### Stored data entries
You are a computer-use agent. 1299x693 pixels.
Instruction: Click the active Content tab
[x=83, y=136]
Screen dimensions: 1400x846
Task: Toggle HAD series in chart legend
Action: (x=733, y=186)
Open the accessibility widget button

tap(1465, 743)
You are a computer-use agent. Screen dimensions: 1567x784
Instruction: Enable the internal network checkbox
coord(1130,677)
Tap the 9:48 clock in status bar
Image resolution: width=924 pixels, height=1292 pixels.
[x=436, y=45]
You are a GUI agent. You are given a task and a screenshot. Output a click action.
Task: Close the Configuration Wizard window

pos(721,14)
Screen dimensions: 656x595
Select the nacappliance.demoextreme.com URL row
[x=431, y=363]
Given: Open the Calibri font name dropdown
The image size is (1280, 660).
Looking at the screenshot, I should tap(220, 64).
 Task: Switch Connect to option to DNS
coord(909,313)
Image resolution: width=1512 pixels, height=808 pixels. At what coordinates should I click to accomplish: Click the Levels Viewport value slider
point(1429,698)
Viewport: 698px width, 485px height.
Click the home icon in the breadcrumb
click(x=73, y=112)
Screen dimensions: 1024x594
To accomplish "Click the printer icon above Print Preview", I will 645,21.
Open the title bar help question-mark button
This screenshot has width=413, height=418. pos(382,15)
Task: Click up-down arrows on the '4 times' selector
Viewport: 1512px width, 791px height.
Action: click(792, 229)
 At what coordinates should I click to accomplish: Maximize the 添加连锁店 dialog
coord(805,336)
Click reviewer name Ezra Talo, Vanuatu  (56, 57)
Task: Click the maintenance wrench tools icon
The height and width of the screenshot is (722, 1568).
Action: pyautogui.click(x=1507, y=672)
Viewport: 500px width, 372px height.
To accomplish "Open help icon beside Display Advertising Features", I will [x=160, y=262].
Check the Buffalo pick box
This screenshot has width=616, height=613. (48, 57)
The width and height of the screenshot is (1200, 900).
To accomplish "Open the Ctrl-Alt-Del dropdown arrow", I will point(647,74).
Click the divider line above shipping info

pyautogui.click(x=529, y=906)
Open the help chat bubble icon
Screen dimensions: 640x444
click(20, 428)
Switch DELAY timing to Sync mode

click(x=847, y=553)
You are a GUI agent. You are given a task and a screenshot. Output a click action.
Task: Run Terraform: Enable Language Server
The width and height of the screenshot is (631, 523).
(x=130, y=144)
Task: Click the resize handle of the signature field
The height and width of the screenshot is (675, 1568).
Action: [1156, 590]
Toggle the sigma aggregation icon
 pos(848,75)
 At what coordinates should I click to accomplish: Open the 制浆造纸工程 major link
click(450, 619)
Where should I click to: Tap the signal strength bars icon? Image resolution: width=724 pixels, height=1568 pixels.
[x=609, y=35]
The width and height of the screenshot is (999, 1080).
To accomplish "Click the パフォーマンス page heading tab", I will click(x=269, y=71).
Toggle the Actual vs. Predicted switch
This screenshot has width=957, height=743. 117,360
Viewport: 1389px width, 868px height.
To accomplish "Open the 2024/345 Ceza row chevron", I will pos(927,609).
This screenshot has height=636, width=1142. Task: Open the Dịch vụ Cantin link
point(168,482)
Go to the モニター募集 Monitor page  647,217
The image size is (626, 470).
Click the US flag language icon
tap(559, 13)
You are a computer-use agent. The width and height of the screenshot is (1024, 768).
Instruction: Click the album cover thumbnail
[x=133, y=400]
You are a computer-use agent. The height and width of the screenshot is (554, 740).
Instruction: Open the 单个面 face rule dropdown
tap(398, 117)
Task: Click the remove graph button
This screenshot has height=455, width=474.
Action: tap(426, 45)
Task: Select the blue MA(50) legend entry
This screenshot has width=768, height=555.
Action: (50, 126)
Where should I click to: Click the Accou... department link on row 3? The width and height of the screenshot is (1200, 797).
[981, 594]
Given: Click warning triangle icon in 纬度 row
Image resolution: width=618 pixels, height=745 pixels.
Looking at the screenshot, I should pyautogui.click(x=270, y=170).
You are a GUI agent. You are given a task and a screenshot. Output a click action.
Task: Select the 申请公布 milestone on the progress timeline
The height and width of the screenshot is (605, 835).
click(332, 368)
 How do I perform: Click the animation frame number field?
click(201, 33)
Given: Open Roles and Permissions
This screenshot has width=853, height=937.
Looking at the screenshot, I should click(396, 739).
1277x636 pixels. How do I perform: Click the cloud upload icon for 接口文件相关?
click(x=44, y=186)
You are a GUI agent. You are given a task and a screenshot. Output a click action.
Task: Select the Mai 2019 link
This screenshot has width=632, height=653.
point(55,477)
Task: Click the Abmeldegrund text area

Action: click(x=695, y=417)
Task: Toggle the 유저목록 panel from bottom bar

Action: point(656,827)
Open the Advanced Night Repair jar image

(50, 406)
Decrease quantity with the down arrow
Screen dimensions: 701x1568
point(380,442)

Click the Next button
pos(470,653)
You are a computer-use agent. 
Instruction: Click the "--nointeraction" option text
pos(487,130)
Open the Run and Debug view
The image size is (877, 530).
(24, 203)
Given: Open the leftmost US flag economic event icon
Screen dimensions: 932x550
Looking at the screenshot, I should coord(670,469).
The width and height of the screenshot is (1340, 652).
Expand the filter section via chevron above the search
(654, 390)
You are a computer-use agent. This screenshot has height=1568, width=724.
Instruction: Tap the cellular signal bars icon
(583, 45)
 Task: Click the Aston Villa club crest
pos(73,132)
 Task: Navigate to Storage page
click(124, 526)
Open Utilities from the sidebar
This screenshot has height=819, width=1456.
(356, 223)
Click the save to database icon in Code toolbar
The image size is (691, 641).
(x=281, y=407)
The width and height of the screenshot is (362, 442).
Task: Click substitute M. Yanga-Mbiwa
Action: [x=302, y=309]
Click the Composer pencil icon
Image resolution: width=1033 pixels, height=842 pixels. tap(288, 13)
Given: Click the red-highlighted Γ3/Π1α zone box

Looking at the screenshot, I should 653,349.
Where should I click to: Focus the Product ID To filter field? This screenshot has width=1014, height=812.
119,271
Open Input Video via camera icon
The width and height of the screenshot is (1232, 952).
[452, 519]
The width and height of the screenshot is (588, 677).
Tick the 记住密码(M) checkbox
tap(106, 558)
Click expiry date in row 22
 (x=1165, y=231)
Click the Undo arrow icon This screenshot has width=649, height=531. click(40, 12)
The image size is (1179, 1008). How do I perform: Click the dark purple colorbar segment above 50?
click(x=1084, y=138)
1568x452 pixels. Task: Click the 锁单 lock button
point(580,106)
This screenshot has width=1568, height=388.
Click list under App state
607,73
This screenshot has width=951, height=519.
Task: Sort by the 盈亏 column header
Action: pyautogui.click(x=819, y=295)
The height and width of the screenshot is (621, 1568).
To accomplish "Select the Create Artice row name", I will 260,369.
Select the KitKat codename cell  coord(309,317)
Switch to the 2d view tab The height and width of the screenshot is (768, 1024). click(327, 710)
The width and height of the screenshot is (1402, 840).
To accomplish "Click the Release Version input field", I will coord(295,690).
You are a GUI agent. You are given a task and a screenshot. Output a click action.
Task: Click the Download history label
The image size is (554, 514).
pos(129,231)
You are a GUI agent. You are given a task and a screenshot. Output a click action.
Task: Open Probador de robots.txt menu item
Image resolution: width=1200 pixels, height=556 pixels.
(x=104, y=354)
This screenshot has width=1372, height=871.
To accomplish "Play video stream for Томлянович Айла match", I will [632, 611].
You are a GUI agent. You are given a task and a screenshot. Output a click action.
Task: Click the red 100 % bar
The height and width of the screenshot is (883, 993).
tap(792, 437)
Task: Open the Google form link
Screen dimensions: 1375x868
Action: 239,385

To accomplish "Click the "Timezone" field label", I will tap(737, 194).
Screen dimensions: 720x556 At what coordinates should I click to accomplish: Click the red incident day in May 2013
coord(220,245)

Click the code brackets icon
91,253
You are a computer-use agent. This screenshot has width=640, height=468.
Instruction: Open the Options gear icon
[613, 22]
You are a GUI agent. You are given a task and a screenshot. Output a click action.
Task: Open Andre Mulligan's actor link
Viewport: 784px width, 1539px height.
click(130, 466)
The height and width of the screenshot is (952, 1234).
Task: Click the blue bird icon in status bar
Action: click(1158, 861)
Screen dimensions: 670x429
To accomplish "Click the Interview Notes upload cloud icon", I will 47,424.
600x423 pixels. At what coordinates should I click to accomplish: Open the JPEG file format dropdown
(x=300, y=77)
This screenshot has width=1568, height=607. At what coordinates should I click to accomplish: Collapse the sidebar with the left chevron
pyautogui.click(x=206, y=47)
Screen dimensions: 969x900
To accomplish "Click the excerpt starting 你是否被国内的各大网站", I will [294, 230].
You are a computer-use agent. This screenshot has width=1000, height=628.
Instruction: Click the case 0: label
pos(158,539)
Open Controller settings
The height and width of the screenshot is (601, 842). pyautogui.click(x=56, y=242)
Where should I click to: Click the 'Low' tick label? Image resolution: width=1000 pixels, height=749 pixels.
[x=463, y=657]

### WHAT THE TASK ASKS
After locating the line with "Toggle the sigma aggregation icon" above, return that line and every later line through the one with "Given: Click warning triangle icon in 纬度 row", word for word and with nothing else.

### EXERCISE OUTPUT
Toggle the sigma aggregation icon
 pos(848,75)
 At what coordinates should I click to accomplish: Open the 制浆造纸工程 major link
click(450, 619)
Where should I click to: Tap the signal strength bars icon? Image resolution: width=724 pixels, height=1568 pixels.
[x=609, y=35]
The width and height of the screenshot is (999, 1080).
To accomplish "Click the パフォーマンス page heading tab", I will click(x=269, y=71).
Toggle the Actual vs. Predicted switch
This screenshot has width=957, height=743. 117,360
Viewport: 1389px width, 868px height.
To accomplish "Open the 2024/345 Ceza row chevron", I will pos(927,609).
This screenshot has height=636, width=1142. Task: Open the Dịch vụ Cantin link
point(168,482)
Go to the モニター募集 Monitor page  647,217
The image size is (626, 470).
Click the US flag language icon
tap(559, 13)
You are a computer-use agent. The width and height of the screenshot is (1024, 768).
Instruction: Click the album cover thumbnail
[x=133, y=400]
You are a computer-use agent. The height and width of the screenshot is (554, 740).
Instruction: Open the 单个面 face rule dropdown
tap(398, 117)
Task: Click the remove graph button
This screenshot has height=455, width=474.
Action: tap(426, 45)
Task: Select the blue MA(50) legend entry
This screenshot has width=768, height=555.
Action: (50, 126)
Where should I click to: Click the Accou... department link on row 3? The width and height of the screenshot is (1200, 797).
[981, 594]
Given: Click warning triangle icon in 纬度 row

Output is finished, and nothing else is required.